Bopping with Niall JP O'Leary

Niall O'Leary insists on sharing his hare-brained notions and hysterical emotions. Personal obsessions with cinema, literature, food and alcohol feature regularly.

Saturday, February 09, 2008

Zoned Out

Image from www.scifi.comImage from www.scifi.com
I should mention that a week or so ago I finished watching Season One of the original Twilight Zone series. All my life my preference has been for the Richard Matheson ('The Last Flight', 'Third from the Sun') and Charles Beaumont ('Perchance to Dream', 'Long Live Walter Jameson') tales. My esimation of Rod Serling, who wrote the bulk of Season One (and of the other four seasons too; apparently over 120 25 minute episodes) has just grown and grown.
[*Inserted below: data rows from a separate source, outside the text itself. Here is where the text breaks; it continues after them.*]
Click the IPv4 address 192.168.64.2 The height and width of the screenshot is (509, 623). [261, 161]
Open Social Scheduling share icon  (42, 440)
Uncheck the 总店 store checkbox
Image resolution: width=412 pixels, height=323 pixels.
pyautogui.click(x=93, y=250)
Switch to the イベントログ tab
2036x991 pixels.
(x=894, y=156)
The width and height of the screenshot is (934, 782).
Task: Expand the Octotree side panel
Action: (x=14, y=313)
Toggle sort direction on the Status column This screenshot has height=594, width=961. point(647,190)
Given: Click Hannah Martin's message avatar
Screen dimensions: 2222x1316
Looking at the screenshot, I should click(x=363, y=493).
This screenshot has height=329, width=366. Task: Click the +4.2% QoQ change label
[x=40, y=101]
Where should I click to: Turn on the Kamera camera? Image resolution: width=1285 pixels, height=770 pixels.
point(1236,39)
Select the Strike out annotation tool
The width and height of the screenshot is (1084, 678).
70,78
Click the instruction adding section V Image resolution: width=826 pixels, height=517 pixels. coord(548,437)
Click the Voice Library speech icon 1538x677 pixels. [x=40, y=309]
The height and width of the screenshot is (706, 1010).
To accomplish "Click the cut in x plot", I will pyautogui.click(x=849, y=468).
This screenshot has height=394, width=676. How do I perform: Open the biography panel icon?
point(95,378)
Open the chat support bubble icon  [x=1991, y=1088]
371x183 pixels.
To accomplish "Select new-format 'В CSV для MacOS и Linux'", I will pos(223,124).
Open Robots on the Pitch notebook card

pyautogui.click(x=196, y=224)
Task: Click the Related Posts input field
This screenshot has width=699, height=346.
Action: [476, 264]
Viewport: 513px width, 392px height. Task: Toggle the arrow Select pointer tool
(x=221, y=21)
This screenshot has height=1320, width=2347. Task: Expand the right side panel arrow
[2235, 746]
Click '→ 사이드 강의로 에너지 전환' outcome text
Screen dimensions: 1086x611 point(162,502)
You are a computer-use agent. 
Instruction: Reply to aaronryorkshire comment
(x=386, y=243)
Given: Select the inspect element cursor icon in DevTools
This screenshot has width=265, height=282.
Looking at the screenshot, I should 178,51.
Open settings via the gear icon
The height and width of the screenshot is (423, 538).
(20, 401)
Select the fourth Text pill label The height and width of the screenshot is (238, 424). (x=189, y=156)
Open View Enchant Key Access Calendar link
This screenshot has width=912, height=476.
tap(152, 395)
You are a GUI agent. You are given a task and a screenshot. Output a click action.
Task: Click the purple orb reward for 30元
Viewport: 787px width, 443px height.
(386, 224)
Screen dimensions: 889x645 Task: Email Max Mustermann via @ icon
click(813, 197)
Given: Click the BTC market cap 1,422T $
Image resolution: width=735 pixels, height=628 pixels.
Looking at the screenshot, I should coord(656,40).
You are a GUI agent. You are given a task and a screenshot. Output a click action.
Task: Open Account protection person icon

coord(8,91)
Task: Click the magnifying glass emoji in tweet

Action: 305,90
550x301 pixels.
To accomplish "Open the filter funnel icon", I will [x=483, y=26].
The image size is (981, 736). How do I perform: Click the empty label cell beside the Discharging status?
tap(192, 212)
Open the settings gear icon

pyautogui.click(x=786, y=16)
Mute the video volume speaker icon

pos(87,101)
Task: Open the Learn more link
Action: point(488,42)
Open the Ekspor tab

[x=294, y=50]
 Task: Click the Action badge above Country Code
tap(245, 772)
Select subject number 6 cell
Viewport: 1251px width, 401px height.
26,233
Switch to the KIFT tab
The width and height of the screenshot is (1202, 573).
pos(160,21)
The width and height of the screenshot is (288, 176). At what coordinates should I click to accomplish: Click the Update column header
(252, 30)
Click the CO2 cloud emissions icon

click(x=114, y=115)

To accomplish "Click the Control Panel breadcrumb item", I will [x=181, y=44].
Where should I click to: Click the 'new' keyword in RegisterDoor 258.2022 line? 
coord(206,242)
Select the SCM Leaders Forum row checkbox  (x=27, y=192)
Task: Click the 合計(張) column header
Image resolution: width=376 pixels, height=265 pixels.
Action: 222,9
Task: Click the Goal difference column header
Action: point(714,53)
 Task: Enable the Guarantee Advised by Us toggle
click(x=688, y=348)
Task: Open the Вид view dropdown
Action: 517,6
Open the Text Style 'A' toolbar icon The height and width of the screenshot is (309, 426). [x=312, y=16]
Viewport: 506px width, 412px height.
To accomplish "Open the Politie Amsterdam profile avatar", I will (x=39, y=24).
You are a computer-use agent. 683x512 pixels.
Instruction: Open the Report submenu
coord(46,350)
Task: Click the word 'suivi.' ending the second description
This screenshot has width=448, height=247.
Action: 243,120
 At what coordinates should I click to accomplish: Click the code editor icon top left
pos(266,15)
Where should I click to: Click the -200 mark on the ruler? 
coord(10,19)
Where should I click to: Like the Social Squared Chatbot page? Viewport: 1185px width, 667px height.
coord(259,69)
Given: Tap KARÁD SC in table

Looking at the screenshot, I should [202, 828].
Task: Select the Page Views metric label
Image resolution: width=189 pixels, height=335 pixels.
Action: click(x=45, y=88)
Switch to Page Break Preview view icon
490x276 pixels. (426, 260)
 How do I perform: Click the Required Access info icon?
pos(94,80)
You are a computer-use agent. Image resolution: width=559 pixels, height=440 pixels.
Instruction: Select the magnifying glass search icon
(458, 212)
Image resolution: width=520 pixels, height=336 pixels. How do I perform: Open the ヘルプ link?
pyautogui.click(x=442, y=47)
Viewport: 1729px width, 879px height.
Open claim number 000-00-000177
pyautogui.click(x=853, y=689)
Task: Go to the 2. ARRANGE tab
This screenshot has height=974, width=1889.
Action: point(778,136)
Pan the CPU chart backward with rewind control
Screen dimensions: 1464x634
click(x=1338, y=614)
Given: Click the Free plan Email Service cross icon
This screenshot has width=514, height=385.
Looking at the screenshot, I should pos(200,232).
Despite a moralistic tone, some occasionally clunky dialogue and a definite streak of sentimentality, his tales are showcases of good storytelling. Perfectly formed, they tend to center on an urban nobody, a thirty-something loser, given a chance at redemption, he something takes, but as often rejects ('The Big Tall Wish'). 'The Twilight Zone' features so heavily in my psyche, having made such a big impact from my childhood television viewing, that I could write on and on about its strengths and weaknesses. I won't. I'll just say there are some masterpieces: Burgess Meredith in 'Time Enough at Last' (though a little too schematic this viewing around), 'The After Hours', 'And When the Sky Was Opened', and 'The Monsters Are Due on Maple Street'. That last one is particularly famous, but I could not remember having seen it before. Despite two aliens with antennae (who nevertheless must form the basis for the alien duo from 'The Simpsons'), this is a powerful tale of human weakness which starts humbly and builds inexorably to the final frightening frenzy. Masterly.
I'm on to Season Two now and delighted in Beaumont's classic 'The Howling Man' last night. Then there was William Shatner in 'Nick o' Time', with the bobbing devil-headed, napkin-dispensing fortune teller (Matheson has Shatner's character's psychology just right). They really don't make them like that any more, and more's the pity.